From Chabad.org by Karen Schwartz:
The phone started ringing in the middle of the night. A friend who had been evacuated amid California’s raging wildfires called Rabbi Mendel and Altie Wolvovsky, co-directors of the Chabad of Sonoma County, to check in.
It was almost 3 a.m. on Monday, after a busy day of celebration during the holiday of Sukkot. They hit the phones immediately, calling community members, especially in the mandatory evacuation zones, to see what people needed and to make sure those in the path of destruction were awake and on the move.
“All we had to do was go outside of our house and look to one side, and we could see where it was,” says the rabbi. “You could see the flames, and you could see it spreading.”
They started hearing back from people, and two hours later, at about 5 a.m., they themselves prepared to leave. They loaded up their eight children and headed west to Sebastopol, a city some 50 miles north of San Francisco. “Even from there, on some of the roads when we pulled off, we were able to see the flames continuing to expand,” he says. “There was just this frightening type of red in the sky in many, many areas where we would look.”
At least eleven people have died so far, an estimated 1,500 buildings have been destroyed and more than 75,000 acres have burned in eight counties as a result of the fires that started Sunday night in Northern California, according to news reports. The biggest ones have been in Sonoma County and Napa wine country—where Gov. Jerry Brown has declared a state of emergency—with more than 20,000 people evacuated from the most dangerous areas, some literally running for their lives. Two hospitals evacuated patients in Santa Rosa, the largest city in the region.
At the same time, a brush fire in Anaheim, in Southern California, has burned thousands of acres of land and is leaving a band of acrid smoke as it makes its way towards homes and buildings, necessitating more than 1,000 fire fighters to battle the flames.
‘Comfort and Support Each Other’
Just after noon, the Wolvovskys made their way back to their neighborhood. The rabbi picked up snacks and drinks for officers from around the state who had traveled to help keep nearby roads clear for emergency vehicles, and then headed to a shelter at the Santa Rosa Veterans Memorial Building, where he saw some familiar faces and sat with people to comfort them.

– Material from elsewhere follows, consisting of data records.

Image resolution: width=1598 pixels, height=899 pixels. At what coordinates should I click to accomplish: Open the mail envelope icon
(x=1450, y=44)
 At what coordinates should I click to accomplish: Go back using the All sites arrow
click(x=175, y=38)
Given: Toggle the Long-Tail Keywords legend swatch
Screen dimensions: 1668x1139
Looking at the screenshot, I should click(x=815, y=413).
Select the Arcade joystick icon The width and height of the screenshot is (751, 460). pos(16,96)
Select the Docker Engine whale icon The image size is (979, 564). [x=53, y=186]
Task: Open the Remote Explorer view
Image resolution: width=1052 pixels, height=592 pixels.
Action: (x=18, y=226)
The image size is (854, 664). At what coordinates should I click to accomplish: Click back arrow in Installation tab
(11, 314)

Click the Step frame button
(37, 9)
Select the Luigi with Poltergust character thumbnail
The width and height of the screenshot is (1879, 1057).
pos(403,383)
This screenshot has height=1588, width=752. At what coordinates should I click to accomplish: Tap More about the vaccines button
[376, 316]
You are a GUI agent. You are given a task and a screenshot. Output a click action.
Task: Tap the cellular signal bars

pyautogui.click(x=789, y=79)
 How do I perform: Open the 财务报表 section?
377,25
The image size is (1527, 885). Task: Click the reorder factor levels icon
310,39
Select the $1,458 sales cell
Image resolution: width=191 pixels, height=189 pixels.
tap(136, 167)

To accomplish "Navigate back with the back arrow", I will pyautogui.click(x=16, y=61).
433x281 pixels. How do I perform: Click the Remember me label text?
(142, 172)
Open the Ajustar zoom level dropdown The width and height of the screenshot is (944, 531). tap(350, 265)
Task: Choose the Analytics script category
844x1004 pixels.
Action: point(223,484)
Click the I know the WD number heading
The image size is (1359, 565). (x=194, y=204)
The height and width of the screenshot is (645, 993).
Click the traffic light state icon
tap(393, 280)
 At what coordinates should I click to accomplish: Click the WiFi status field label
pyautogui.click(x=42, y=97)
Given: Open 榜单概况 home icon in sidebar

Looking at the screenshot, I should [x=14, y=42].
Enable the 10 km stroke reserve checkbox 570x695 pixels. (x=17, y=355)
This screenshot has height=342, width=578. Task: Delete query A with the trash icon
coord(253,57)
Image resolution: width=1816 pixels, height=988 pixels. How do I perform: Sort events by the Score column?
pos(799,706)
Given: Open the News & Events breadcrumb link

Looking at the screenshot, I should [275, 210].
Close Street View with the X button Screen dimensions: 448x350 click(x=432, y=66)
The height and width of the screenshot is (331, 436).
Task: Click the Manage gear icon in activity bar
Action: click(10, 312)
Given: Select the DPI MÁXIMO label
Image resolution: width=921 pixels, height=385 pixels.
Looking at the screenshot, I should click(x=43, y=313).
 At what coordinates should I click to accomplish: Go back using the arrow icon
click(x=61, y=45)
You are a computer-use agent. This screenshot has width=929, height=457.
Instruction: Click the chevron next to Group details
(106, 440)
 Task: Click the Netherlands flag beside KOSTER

Throughout the day, the Wolvovskys spoke to people in the community who had lost their homes. “We were grateful to hear they were alive, but it has been very emotional for them and for us to hear. People ran literally with the shirts on their backs, and they turned around and didn’t think they’d see their houses again.”
Between Facebook, texts, emails and the Chabad’s website, they’ve checked in with a few hundred people, but still haven’t heard from everyone. “Many in the community have taken a lot of losses, but thankfully, only materially,” reports the rabbi.
Chabad’s doors will be open, serving hot meals and providing assistance to those in need in the days ahead. With Shemini Atzeret, Simchat Torah and Shabbat approaching, the Wolvovskys want to give people an opportunity to find joy amid the challenges.
“We want to make sure people know that these meals are open for everybody,” he says. “No strings attached; just come. We want to be there to comfort and support each other.”
More than ever, these holidays are about togetherness, emphasizes the rabbi.
“The message will be continuing to remind us all that the most important thing is people, not possessions,” he says. “One of the beautiful things we saw right away was everybody’s concern for each other, and that will continue. We’ll make sure to look out for each other and see what we can do to help our neighbors, so together we can all get back on our feet and recover.”